Fenerbahçe’nin Euroleague şampiyonluğu dolayısıyla düzenlediği medya gününde yardımcı antrenör Erdem Can ile samimi bir sohbet gerçekleştirdik.
Öncelikle Zeljko Obradovic’in farkını sorduğumuz Erdem Can, şunları söyledi:
“Bir çok farklı koçla çalıştım ve şuna inanıyorum, koçlukta en önemli şey şudur, sen bir pazarlamacı gibisin ve oyunculara kendi ürününü satabiliyor olman lazım. Onlara bunu inandırman lazım. Bunu yapabilen ve yapamayan koçlar var, Obradovic ise bunu son raddesine kadar yapabilen bir isim. Çünkü o kendisi yaşıyor ve hissediyor, bunu gören oyuncunun da başka bir çaresi kalmıyor, koç rol yapmıyor, durumu idare etmiyor. Obradovic burada ilk günden itibaren hep konsantre ve istekli başladı. Hep hedefleri yüksek tuttuk, ilk sene beklediğimizden kötü geçen sezondan sonra da, buraya gelene kadar hep beklentiler, hedefler yüksekti. Hep buraları zorladık, ilk sene belki olmadı ama sizin hedefiniz hep yüksek olduktan sonra başarı geliyor. Çünkü bu hedefler bize tecrübenin yanında zihinsel sertliği de getirdi. Sezon içerisinde doğru eklemeleri de yapınca bu noktaya geldik. Koçumuzun en önemli yaptığı şey beklentileri ve sertliği yüksek tutmak.”
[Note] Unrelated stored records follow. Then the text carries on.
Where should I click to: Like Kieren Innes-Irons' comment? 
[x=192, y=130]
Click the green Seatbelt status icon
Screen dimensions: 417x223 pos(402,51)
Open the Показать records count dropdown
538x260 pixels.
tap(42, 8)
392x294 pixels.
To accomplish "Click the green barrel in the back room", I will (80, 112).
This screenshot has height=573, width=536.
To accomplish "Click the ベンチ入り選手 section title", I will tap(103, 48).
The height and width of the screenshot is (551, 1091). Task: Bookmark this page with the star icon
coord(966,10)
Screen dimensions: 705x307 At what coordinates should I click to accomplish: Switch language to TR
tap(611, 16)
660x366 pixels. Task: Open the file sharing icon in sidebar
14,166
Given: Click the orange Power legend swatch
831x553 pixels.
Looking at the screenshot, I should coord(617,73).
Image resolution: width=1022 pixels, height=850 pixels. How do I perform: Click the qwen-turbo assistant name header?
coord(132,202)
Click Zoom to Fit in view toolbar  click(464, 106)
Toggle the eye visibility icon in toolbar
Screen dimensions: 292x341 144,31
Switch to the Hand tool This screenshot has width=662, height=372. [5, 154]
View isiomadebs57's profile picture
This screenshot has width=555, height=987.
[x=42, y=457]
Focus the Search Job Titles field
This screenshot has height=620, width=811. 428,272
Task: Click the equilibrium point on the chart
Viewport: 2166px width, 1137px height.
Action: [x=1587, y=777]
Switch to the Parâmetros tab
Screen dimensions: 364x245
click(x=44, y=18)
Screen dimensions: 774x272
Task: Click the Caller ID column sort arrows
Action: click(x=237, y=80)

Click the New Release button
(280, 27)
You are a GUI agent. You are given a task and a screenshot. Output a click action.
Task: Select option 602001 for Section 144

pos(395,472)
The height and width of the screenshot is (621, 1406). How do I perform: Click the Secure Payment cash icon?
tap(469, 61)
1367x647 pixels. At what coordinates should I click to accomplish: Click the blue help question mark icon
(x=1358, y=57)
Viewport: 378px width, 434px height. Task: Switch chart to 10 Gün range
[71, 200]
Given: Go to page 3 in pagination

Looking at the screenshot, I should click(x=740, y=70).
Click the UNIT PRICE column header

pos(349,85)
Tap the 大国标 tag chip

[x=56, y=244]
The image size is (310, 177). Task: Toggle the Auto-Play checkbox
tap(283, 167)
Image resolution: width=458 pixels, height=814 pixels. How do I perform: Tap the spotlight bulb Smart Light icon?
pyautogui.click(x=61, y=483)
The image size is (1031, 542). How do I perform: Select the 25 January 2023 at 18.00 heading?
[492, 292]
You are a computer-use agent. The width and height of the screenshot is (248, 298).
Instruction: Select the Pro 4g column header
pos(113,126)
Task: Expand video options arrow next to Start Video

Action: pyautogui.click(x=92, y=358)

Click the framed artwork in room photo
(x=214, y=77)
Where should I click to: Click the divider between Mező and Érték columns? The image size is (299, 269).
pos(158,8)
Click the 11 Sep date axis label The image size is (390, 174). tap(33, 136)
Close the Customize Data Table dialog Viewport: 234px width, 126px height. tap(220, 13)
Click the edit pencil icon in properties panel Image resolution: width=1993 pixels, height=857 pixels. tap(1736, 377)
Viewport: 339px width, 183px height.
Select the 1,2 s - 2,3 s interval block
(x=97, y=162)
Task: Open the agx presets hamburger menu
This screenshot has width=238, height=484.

Bu sene Türkiye Milli Takımı’nda asistan koç olarak çalışacak Erdem Can’a Türk oyuncular ve yabancı sınırlamasını sorduğumuzda ise:
“Öncelikle şöyle düşünmek lazım. Yarışmacı, rekabetçi, Avrupa’daki pek çok oyuncuya göre iyi olabilecek oyuncuları ön plana çıkarmak istiyorsanız ne yaparsınız? Onlara olabilecek en iyi rekabetçi ortamı sağlamak istersiniz. O ortamı yaratmak için gereken süreçte Fenerbahçe’deki 6 oyuncuyu da oynatma imkanınız olmuyor. Herkes Yunanistan örneğini veriyor, ben orada da koçluk yaptım. Oradaki yerel lig ile Euroleague farklı, siz oradaki oyuncuları yerel ligde oynatarak hazırlayabiliyorsunuz. İnsanlar, Papapetrou’lar, Mantzaris’ler oynarken, bunların nereden geldiğini biliyor mu? Mantzaris çok ortalama bir takımdan geldi Olympiacos’a, önceki takımında kendini göstermeyi başardı. Şu anki durumuna gelene kadar da yine yerel ligde fayda vererek geldi. Bunları doğru anlamak ve analiz etmek lazım. Siz Fenerbahçe’yi Avrupa’da şampiyon olan, Türkiye’de baş takım olarak görüp, ondan sonra o takımın genç oyuncularının hepsinin süre alacak oyuncular haline gelmesini bekliyorsanız, hele de böyle kimliğe, pasaporta bakmayan rekabetçi, üst düzey bir koç varken, bence haksızlık etmiş oluyorsunuz. Her şeyden önce oyuncularımızı belli bir rekabet düzeyine getirmemiz lazım, ondan sonra bazı şeyler irdelenir. Türkiye Ligi’nde benim en çok eleştirdiğim konu yabancı sınırlamasından daha fazla, quantity (miktar) mi quality (kalite) mi meselesi. Biz quantity’i serbest bıraktığımız için adet olarak yabancıyı bir çok takım alıyor. Ama onların kalitesi ne kadar, bu tartışılır. Neden? Çünkü bütçe olarak daha ucuz yabancılara yöneliyorlar ve bol miktarda alıyorlar. Siz yabancıların gelişine belli kısıtlamalar getirirseniz o zaman alan takımlar da çok kaliteli yabancılar almak durumunda kalır. Ama düşük profilli yabancılar alırlarsa da o yabancı oyuncularla mücadele edebilecek düzeydeki yerli oyuncular da buradan tecrübe kazanır ve sonrasında büyük takımlara gider. Kimsenin hak etmediği yerleri alıyor olması doğru değil, bunu anlamamız lazım. Daha önce 3+2 idi, inanılmaz bir kuraldı. Ben objektif olarak söyleyeyim bu tamamen oyuncuları rahatlatan bir durumdu, tabi farklı kombinasyonlar da düşünülebilir. “
Son olarak sezon içerisindeki kırılma anını sorduğumuz Can, sözlerini şöyle tamamladı:
“Panathinaikos serisine başlamadan önceki boşluk normal sezon içerisinde olabilecek bir boşluktan daha fazlaydı. O süreçte biz takım olarak sağlıklı ve beraberdik. Sağlıklı ve beraber olduğumuz zaman üstesinden gelebiliriz diyorduk. O arada bir de önümüzde böyle 8 günlük bir boşluk olunca, takım taktik, teknik ve mental olarak hazırlanabildi. Panathinaikos maçı direkt sıçrama noktamız, ama ondan önceki bu süreçte çok önemliydi.”